**Task brief**
Set down only the lines from the one containing "Task: Click the 质检管理 sidebar icon" through the final line of the entries below, exactly as they stand, with no pictures.

**Recorded information**
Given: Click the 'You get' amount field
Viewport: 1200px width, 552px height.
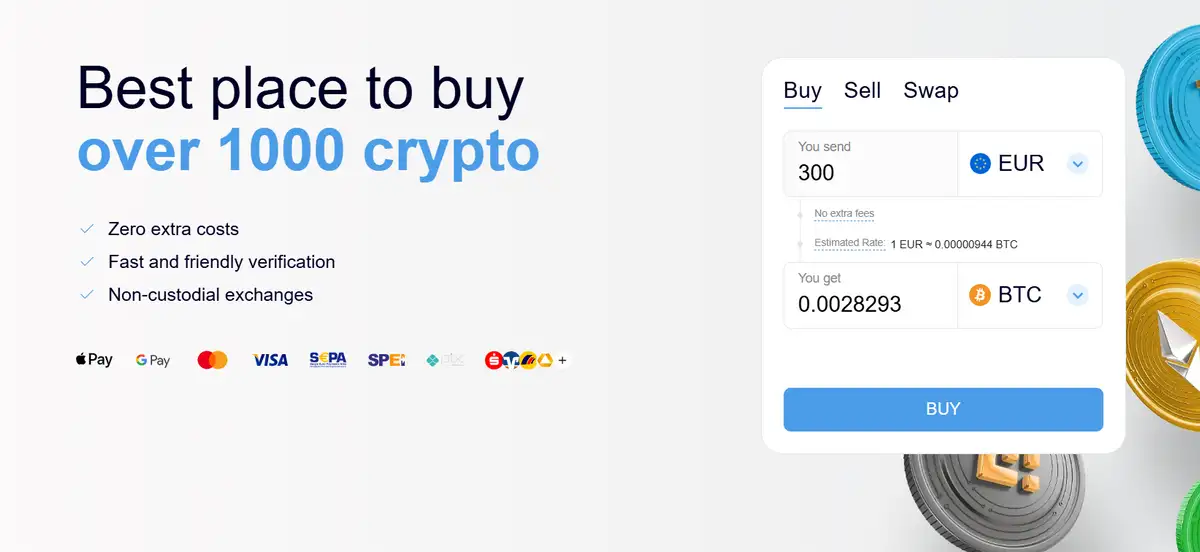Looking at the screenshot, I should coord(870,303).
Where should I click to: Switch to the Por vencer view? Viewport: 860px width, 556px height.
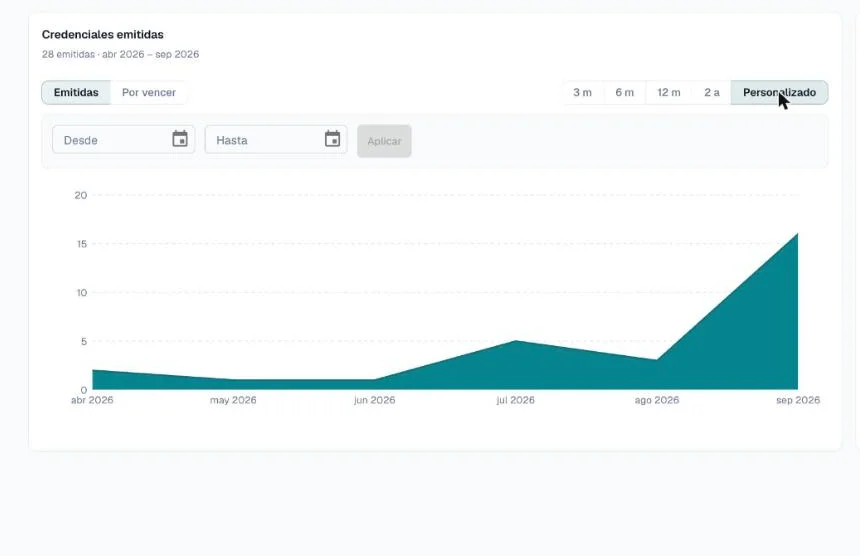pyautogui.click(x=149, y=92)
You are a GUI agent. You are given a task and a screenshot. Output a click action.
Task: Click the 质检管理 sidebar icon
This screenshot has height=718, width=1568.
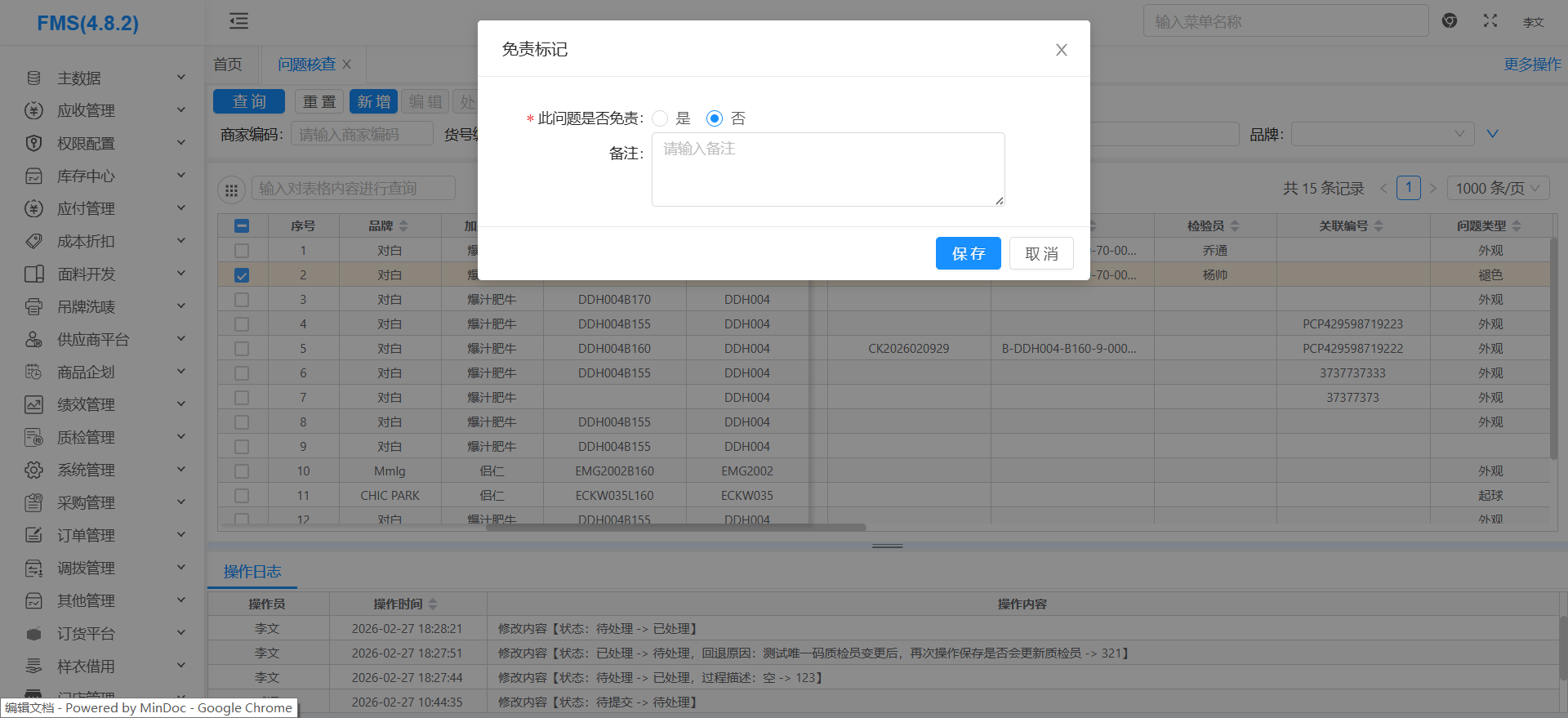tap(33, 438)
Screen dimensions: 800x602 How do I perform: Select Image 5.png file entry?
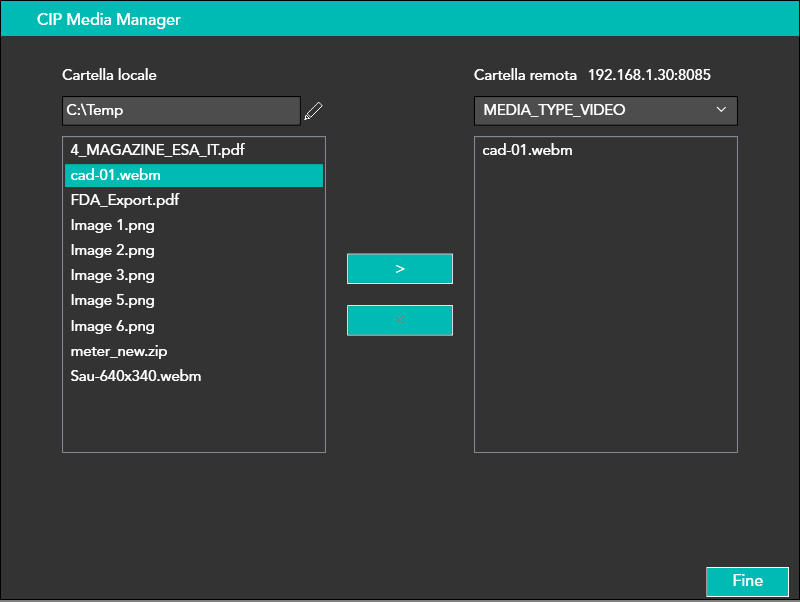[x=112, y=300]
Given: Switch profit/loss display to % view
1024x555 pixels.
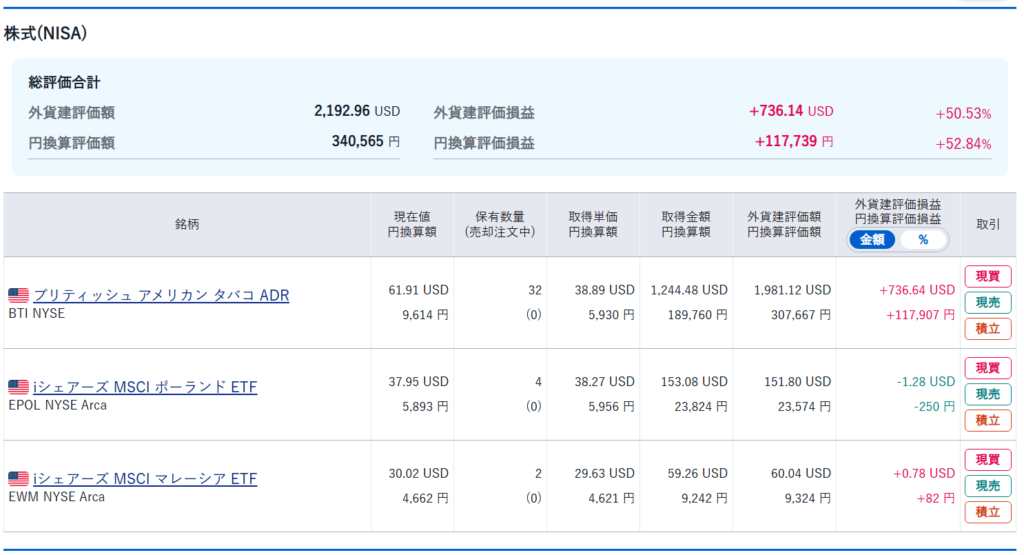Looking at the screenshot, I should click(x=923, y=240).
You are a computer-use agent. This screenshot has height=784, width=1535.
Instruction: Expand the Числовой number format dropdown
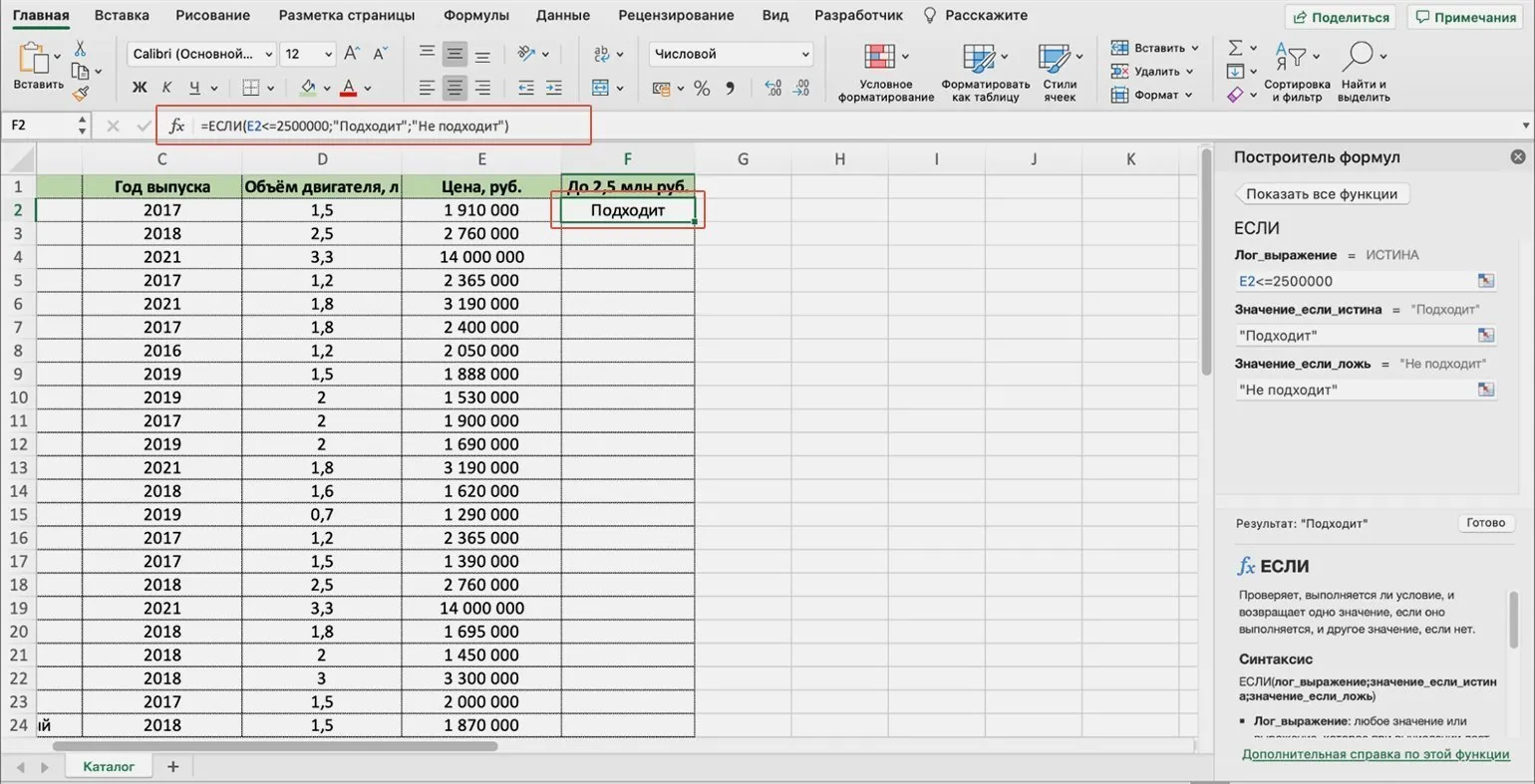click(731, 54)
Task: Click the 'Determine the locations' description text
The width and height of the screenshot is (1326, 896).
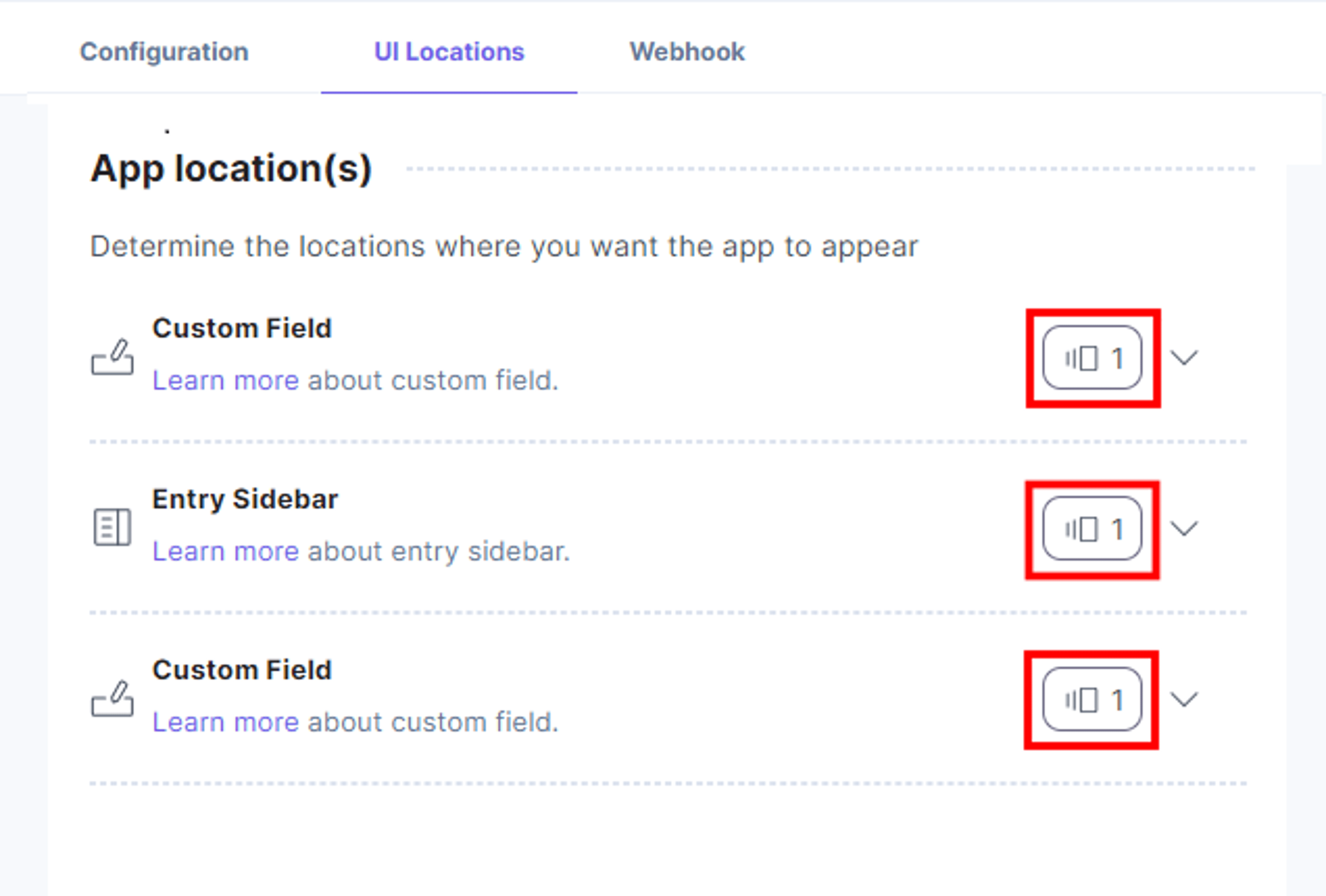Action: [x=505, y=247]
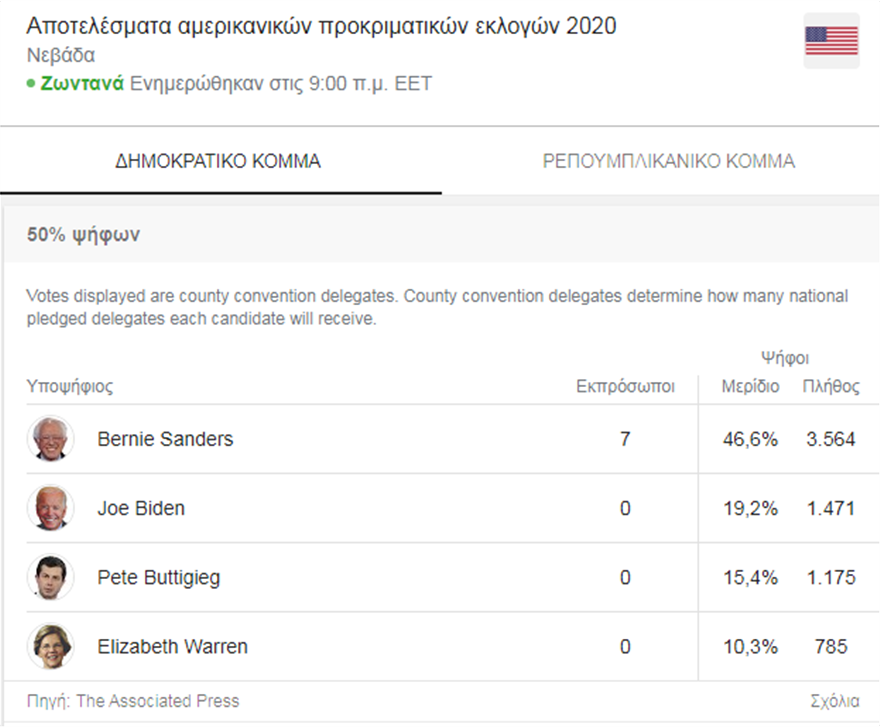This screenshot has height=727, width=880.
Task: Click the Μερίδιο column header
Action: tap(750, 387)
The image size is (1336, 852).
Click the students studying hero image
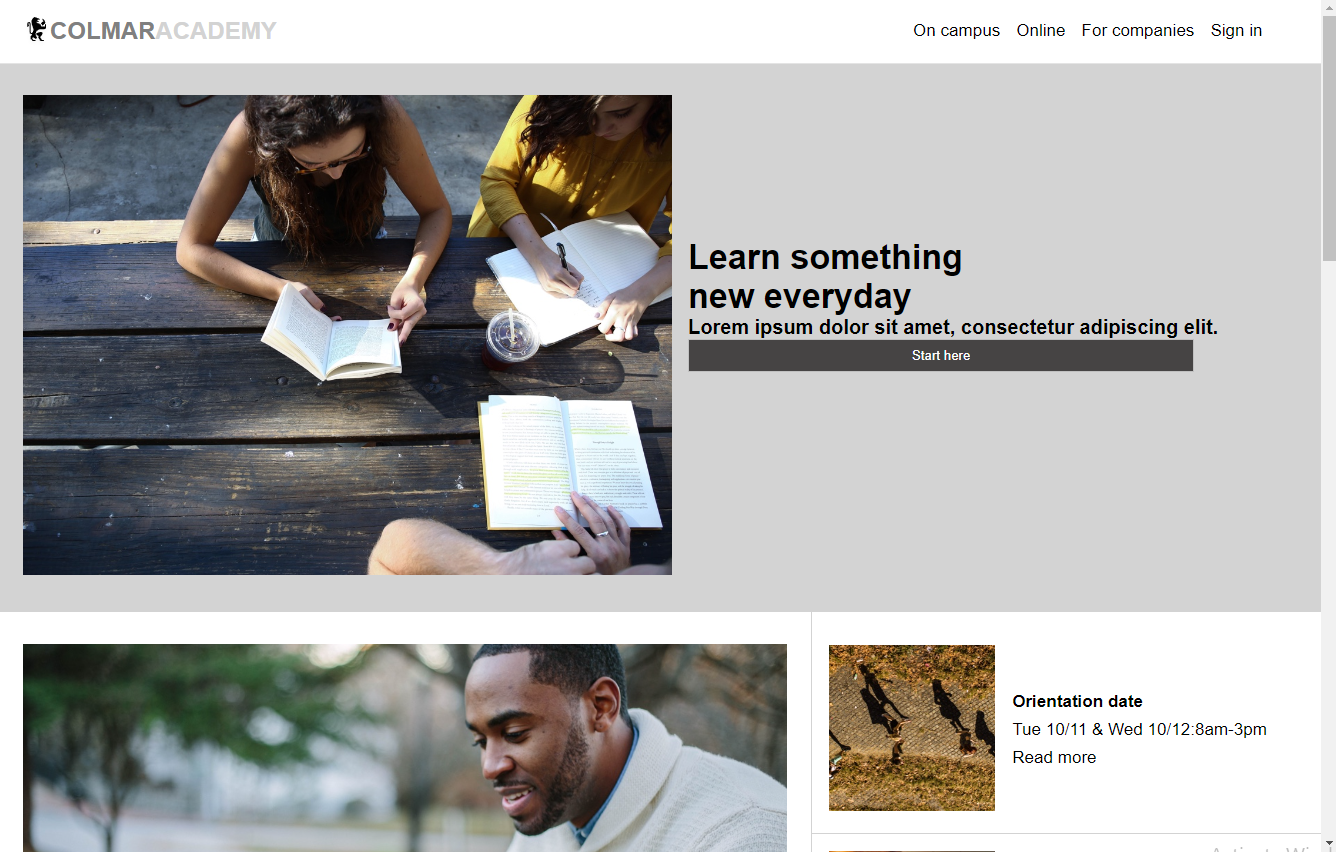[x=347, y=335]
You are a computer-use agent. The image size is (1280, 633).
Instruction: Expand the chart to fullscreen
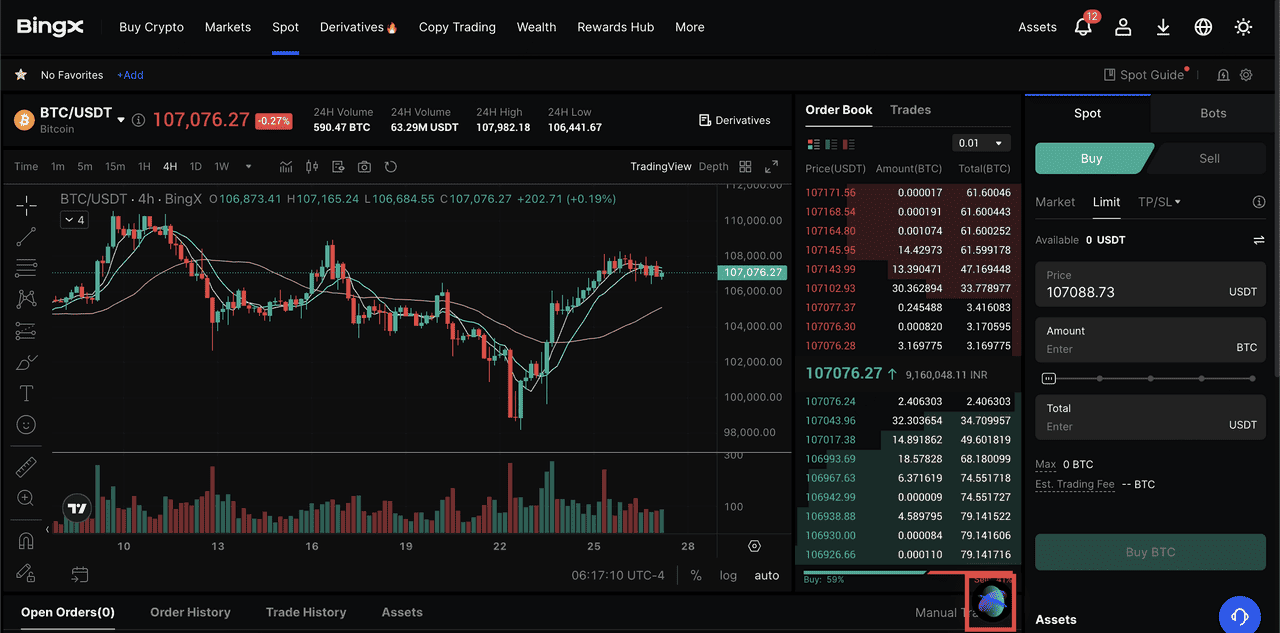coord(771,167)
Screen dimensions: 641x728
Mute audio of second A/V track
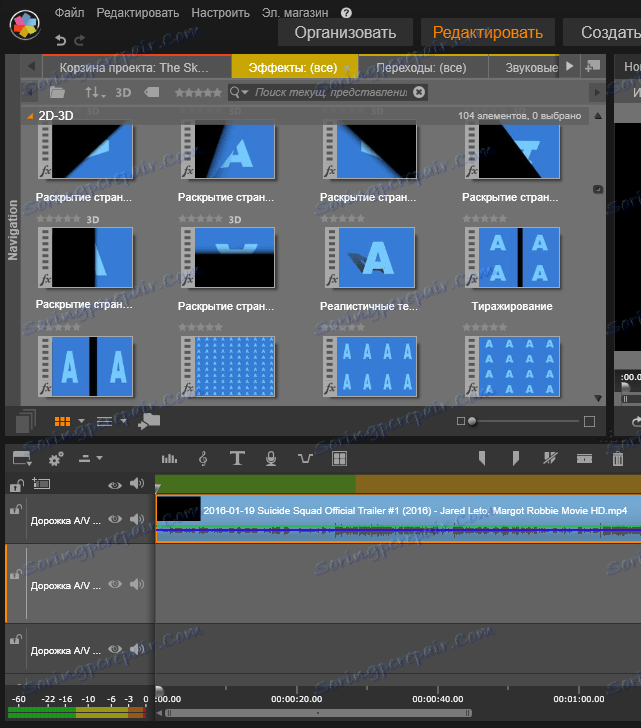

**Written answer**
Task: Click the 质检管理 sidebar icon
This screenshot has height=718, width=1568.
tap(33, 438)
Screen dimensions: 800x602 How do I perform: Select Image 5.png file entry?
[x=112, y=300]
Given: Switch profit/loss display to % view
1024x555 pixels.
Looking at the screenshot, I should click(x=923, y=240).
You are a computer-use agent. This screenshot has height=784, width=1535.
Instruction: Expand the Числовой number format dropdown
click(731, 54)
Task: Click the 'Determine the locations' description text
The width and height of the screenshot is (1326, 896).
Action: [x=505, y=247]
This screenshot has height=727, width=880.
Task: Click the Μερίδιο column header
Action: tap(750, 387)
The image size is (1336, 852).
Click the students studying hero image
[x=347, y=335]
You are a computer-use agent. The image size is (1280, 633).
Instruction: Expand the chart to fullscreen
coord(771,167)
Screen dimensions: 641x728
Mute audio of second A/V track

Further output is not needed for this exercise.